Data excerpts
☆ ☆ ☆ ☆
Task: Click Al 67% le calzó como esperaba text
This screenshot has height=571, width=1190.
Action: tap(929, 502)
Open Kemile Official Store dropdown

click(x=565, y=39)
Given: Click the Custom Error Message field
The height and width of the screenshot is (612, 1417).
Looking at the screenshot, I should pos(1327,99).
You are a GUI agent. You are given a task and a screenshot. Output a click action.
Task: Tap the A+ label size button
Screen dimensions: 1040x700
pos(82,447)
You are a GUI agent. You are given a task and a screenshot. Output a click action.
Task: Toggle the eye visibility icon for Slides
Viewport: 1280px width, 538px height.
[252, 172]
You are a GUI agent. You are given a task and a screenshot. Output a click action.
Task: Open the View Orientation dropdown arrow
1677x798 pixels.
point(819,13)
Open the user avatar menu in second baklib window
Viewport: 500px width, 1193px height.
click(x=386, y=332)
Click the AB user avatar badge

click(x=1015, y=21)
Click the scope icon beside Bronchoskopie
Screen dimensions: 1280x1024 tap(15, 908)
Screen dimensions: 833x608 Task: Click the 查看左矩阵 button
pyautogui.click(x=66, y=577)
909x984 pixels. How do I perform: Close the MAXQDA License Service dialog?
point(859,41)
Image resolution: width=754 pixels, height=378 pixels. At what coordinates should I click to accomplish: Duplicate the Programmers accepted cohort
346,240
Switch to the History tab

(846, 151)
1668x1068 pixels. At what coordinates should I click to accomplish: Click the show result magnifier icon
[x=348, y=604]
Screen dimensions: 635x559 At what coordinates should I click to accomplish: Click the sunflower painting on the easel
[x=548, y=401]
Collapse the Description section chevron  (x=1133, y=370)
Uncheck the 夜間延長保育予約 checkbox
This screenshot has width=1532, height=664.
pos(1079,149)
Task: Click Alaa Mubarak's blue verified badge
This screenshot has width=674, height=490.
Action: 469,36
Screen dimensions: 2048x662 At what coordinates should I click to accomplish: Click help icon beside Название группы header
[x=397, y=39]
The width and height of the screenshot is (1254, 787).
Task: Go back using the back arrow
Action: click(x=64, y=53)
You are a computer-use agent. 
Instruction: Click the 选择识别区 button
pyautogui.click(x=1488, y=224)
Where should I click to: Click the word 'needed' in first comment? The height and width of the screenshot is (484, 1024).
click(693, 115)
☆ ☆ ☆ ☆
▸ What you are asked to do
All of the entries above must be quoted exactly.

▸ Answer area
Task: Click Al 67% le calzó como esperaba text
This screenshot has height=571, width=1190.
Action: tap(929, 502)
Open Kemile Official Store dropdown

click(x=565, y=39)
Given: Click the Custom Error Message field
The height and width of the screenshot is (612, 1417).
Looking at the screenshot, I should pos(1327,99).
You are a GUI agent. You are given a task and a screenshot. Output a click action.
Task: Tap the A+ label size button
Screen dimensions: 1040x700
pos(82,447)
You are a GUI agent. You are given a task and a screenshot. Output a click action.
Task: Toggle the eye visibility icon for Slides
Viewport: 1280px width, 538px height.
[252, 172]
You are a GUI agent. You are given a task and a screenshot. Output a click action.
Task: Open the View Orientation dropdown arrow
1677x798 pixels.
point(819,13)
Open the user avatar menu in second baklib window
Viewport: 500px width, 1193px height.
click(x=386, y=332)
Click the AB user avatar badge

click(x=1015, y=21)
Click the scope icon beside Bronchoskopie
Screen dimensions: 1280x1024 tap(15, 908)
Screen dimensions: 833x608 Task: Click the 查看左矩阵 button
pyautogui.click(x=66, y=577)
909x984 pixels. How do I perform: Close the MAXQDA License Service dialog?
point(859,41)
Image resolution: width=754 pixels, height=378 pixels. At what coordinates should I click to accomplish: Duplicate the Programmers accepted cohort
346,240
Switch to the History tab

(846, 151)
1668x1068 pixels. At what coordinates should I click to accomplish: Click the show result magnifier icon
[x=348, y=604]
Screen dimensions: 635x559 At what coordinates should I click to accomplish: Click the sunflower painting on the easel
[x=548, y=401]
Collapse the Description section chevron  (x=1133, y=370)
Uncheck the 夜間延長保育予約 checkbox
This screenshot has width=1532, height=664.
pos(1079,149)
Task: Click Alaa Mubarak's blue verified badge
This screenshot has width=674, height=490.
Action: 469,36
Screen dimensions: 2048x662 At what coordinates should I click to accomplish: Click help icon beside Название группы header
[x=397, y=39]
The width and height of the screenshot is (1254, 787).
Task: Go back using the back arrow
Action: click(x=64, y=53)
You are a computer-use agent. 
Instruction: Click the 选择识别区 button
pyautogui.click(x=1488, y=224)
Where should I click to: Click the word 'needed' in first comment? The height and width of the screenshot is (484, 1024).
click(693, 115)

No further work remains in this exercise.